Thompson, an extraordinarily creative scientist and thinker, straddled multiple centres of knowledge and among other things, laid the foundations for the science of biomathematics. His famous book 'On Growth and Form', from 1917, was a study of how mathematical constraints and the physics of growth govern the shapes of living forms.
It has inspired many modern artists from Richard Hamilton in the 1950s. Mathematics and issues of form are of course of particular interest to computer artists who write and manipulate code, so much so that Dundee Museums is fast becoming a prominent benefactor of contemporary digital art.
In keeping with this select ‘Growth and Form’ artistic tradition, Andy is interested in how relatively simple sets of rules, his own mathematical algorithms, can generate extremely complex structures.

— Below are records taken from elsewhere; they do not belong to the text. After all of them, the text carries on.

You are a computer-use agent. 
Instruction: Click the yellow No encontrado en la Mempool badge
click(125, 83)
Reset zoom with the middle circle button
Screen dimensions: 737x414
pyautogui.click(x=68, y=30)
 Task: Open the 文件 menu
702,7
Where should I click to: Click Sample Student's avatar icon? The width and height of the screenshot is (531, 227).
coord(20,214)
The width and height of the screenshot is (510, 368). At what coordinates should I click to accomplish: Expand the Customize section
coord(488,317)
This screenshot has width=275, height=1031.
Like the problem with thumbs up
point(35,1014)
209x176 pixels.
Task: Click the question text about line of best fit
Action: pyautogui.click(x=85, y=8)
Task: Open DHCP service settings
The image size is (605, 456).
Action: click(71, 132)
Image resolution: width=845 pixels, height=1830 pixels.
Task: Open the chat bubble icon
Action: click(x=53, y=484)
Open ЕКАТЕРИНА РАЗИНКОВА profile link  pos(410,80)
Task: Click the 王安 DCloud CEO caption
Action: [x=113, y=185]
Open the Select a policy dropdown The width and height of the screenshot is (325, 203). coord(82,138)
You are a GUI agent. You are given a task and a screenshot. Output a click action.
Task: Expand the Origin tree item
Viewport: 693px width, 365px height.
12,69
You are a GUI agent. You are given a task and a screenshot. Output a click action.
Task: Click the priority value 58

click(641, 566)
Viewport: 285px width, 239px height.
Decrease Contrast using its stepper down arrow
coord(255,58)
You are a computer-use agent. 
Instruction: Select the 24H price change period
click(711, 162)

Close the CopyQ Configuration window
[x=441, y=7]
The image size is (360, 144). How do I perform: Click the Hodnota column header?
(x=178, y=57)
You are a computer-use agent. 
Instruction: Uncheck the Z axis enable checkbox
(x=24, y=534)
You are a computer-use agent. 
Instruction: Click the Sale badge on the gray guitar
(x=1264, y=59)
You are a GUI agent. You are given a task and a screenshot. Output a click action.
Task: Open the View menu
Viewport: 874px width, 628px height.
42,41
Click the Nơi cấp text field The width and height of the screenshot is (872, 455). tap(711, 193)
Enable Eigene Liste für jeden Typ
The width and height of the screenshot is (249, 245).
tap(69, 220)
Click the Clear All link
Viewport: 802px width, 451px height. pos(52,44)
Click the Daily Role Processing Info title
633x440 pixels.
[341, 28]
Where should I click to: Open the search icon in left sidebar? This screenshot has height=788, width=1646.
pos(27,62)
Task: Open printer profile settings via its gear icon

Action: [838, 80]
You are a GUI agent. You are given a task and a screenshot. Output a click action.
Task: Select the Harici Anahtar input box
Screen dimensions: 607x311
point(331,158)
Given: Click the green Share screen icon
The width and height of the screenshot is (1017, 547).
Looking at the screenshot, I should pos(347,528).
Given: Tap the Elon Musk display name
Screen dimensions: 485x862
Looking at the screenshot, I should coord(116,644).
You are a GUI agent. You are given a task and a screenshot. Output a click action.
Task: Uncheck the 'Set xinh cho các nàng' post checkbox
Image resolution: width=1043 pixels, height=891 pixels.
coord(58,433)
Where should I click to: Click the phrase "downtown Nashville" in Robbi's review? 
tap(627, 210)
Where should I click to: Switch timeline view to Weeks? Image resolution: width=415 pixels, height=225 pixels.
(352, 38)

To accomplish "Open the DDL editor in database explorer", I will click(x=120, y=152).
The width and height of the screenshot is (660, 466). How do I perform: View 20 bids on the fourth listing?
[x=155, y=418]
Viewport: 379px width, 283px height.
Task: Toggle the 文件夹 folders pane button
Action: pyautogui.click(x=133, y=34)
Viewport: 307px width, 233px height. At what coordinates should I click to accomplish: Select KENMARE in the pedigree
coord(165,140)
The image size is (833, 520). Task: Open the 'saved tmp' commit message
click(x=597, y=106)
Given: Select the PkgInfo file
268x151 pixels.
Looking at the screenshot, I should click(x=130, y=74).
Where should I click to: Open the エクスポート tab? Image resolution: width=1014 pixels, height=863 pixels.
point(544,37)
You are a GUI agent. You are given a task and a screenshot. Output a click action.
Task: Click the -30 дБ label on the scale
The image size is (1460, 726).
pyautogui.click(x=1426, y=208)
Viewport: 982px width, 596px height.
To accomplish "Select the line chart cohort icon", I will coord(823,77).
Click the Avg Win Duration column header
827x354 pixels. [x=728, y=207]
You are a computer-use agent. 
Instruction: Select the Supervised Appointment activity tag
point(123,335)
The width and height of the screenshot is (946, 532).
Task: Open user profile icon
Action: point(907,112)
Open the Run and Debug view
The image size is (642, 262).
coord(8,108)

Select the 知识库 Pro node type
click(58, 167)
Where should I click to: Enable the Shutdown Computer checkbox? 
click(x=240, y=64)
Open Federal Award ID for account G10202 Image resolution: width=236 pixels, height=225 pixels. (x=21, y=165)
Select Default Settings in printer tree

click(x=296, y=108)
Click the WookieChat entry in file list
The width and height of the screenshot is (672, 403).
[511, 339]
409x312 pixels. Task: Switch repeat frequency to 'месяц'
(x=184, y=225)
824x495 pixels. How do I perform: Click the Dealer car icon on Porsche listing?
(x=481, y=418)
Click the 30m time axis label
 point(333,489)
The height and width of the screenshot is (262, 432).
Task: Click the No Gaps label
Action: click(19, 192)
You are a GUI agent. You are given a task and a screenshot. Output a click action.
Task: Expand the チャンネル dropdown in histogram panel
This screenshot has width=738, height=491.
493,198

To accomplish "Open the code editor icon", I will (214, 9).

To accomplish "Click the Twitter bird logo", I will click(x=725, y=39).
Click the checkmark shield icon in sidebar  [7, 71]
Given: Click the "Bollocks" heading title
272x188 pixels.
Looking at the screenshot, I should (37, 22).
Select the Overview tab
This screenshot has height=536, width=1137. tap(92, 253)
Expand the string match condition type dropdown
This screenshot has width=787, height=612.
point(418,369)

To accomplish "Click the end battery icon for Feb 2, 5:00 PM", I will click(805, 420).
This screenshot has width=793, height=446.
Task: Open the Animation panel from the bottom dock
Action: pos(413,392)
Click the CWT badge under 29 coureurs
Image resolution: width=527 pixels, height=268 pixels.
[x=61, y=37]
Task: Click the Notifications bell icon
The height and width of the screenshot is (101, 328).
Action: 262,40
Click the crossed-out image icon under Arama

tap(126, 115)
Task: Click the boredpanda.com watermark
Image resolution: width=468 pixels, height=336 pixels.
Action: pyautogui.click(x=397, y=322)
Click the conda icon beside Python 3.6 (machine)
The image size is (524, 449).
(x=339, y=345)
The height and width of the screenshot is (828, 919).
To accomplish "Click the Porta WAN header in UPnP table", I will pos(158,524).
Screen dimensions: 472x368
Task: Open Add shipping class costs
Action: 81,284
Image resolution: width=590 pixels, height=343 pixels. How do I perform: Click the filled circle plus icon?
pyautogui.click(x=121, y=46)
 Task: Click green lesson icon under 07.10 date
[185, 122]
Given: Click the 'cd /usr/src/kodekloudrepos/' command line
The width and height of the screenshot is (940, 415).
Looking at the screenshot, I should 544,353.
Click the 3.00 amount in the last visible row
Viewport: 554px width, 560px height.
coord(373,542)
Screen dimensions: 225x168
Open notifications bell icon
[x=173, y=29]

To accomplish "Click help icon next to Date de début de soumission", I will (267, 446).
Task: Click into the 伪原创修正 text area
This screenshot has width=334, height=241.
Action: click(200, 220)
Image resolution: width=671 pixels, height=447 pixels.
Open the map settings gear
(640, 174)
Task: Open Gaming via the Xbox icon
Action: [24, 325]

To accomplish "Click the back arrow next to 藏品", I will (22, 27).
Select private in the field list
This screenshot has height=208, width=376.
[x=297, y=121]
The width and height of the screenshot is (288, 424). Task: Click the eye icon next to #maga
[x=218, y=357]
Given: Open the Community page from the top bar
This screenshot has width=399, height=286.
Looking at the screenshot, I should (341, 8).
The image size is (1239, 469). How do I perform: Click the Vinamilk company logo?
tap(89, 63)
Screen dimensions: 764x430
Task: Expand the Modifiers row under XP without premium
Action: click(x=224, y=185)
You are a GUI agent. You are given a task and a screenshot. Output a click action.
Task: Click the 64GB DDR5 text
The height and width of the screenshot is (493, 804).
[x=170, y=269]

A Cambridge mathematics graduate, this British artist spent several years working in the United States at DreamWorks and ESC Entertainment, supervising computerised special effects for Avatar and The Matrix sequels (remember the dramatic rain effects in the closing scenes with Agent Smith?) among other famous films, winning Emmy awards for his work. In fact Andy is a successful example of a digital artist who happily combines both commercial and personal work, allowing each to feed off and inspire the other.
The natural world has always fascinated Andy, a keen scuba-diver especially interested in coral formations, something that Thompson also featured in his book. Andy’s series, Cellular Forms - of which our image this month is just one example, uses a simulated model of cellular growth to create intricate sculptural shape.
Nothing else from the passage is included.